In den letzten zwei Jahren haben sowohl die Häufigkeit als auch die Raffinesse von Ransomware-Angriffen deutlich zugenommen. Zu diesem Schluss gelangt eine Studie von Ivanti, Cyber Security Works und Cyware.
Ein Blick auf die Statistik verdeutlicht die Gefahrenlage: Gegenüber dem Vorjahr konnten Ende 2021 29 Prozent mehr CVEs gezählt werden, die per Ransomware ausgenutzt wurden. Parallel stieg die Anzahl der Ransomware-Familien um 26 Prozent. Doch die Gefahr lauert nicht in der schieren Quantität der Angriffsmöglichkeiten. Es geht primär darum, wie Kriminelle Schwachstellen nutzen und wer am stärksten gefährdet ist. Aus den Studienergebnissen lassen sich einige Muster ablesen.

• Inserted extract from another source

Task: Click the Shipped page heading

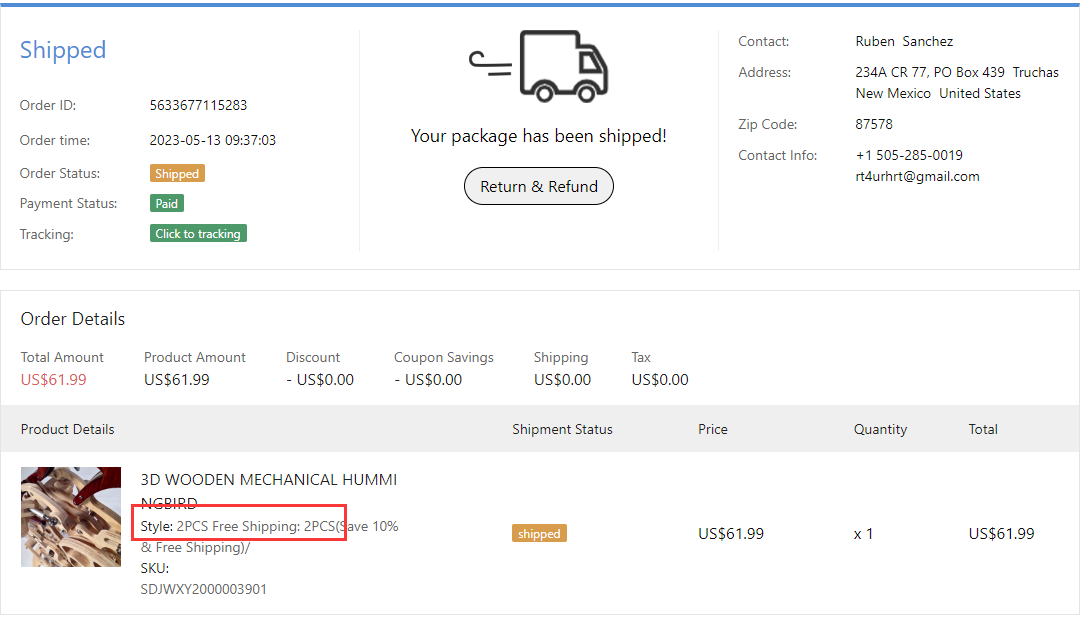Action: [x=63, y=50]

Muster 1: Ungepatchte Sicherheitslücken
Ungepatchte Sicherheitslücken sind die häufigsten Angriffsvektoren für Ransomware-Gruppen. Von den Schwachstellen, die der Bericht für 2021 identifiziert hat, waren mehr als ein Drittel auch Trendthemen im Dark Web und wurden wiederholt ausgenutzt. Und mehr als die Hälfte der Schwachstellen vor 2021 werden heute noch für Angriffe genutzt. Das verdeutlicht, dass Unternehmen bereitstehende Patches einspielen müssen, egal wie alt sie sind. Doch bleiben wir realistisch: Kein Sicherheitsteam ist mehr in der Lage, jede Sicherheitslücke manuell zu patchen. Umso wichtiger ist es, das Patchmanagement zu automatisieren. Eine Lösung muss allerdings mit risikobasierten Patch-Informationen arbeiten, um den gefährlichsten CVEs die nötige Aufmerksamkeit zu schenken.
Muster 2: Ausnutzung von Zero-Day-Schwachstellen
Cyberkriminelle handeln schnell. Sie sind in der Lage Zero-Day-Schwachstellen auszunutzen, bevor sie in die National Vulnerability Database (NVD) aufgenommen werden. Dieser Trend unterstreicht den Bedarf an Lösungen, die von sich aus Zero-Day-Schwachstellen erkennen und beheben können. Er zeigt auch, dass sich Unternehmen nicht allein auf die NVD verlassen können. Bei der Priorisierung zu patchender CVEs müssen sie daher auch ein Auge auf Schwachstellentrends, Beispiele für ausgenutzte Schwachstellen oder Warnungen von Sicherheitsbehörden werfen.
Heutzutage stehen der Intensität von Angriffen immer ausgefeiltere Sicherheitskonzepte gegenüber.
Muster 3: Angriffe auf die Lieferkette
Ransomware-Gruppen nehmen zunehmend die Lieferketten ins Visier. Schon eine einzige Kompromittierung in der Lieferkette kann dazu führen, dass die komplette System-Distribution in Hunderten von Opfernetzwerken gekapert wird. Unternehmen, die in Supply Chains eingebunden sind, müssen besonders wachsam sein. Denn ein einzelner erfolgreicher Angriff hat nicht nur Auswirkungen auf die eigenen Geschäftswerte, sondern auch auf die Zusammenarbeit mit den Partnern innerhalb der Lieferkette – Imageschaden miteingeschlossen.
Muster 4: Ransomwareas-a-Service
Bei Ransomware-as-a-Service bieten Ransomware-Entwickler ihre Dienste, Varianten, Kits oder ihren Code anderen bösartigen Akteuren gegen Bezahlung an. Das beschleunigt zum einen die Ausbreitung von Bedrohungen – und erschwert es zum anderen, den Ursprung der Bedrohung auszumachen.
Heutzutage stehen der Intensität von Angriffen immer ausgefeiltere Sicherheitskonzepte gegenüber. Eine proaktive, risikobasierte Security-Strategie ist dabei unverzichtbar. Gleiches gilt für automatisierte Patch-Intelligenz: Hiermit können Unternehmen ihr Patchmanagement risikobasiert steuern und sich auf die CVEs konzentrieren, von denen die größte Gefahr ausgeht – auch wenn die IT-Abteilung mit Personalmangel zu kämpfen hat.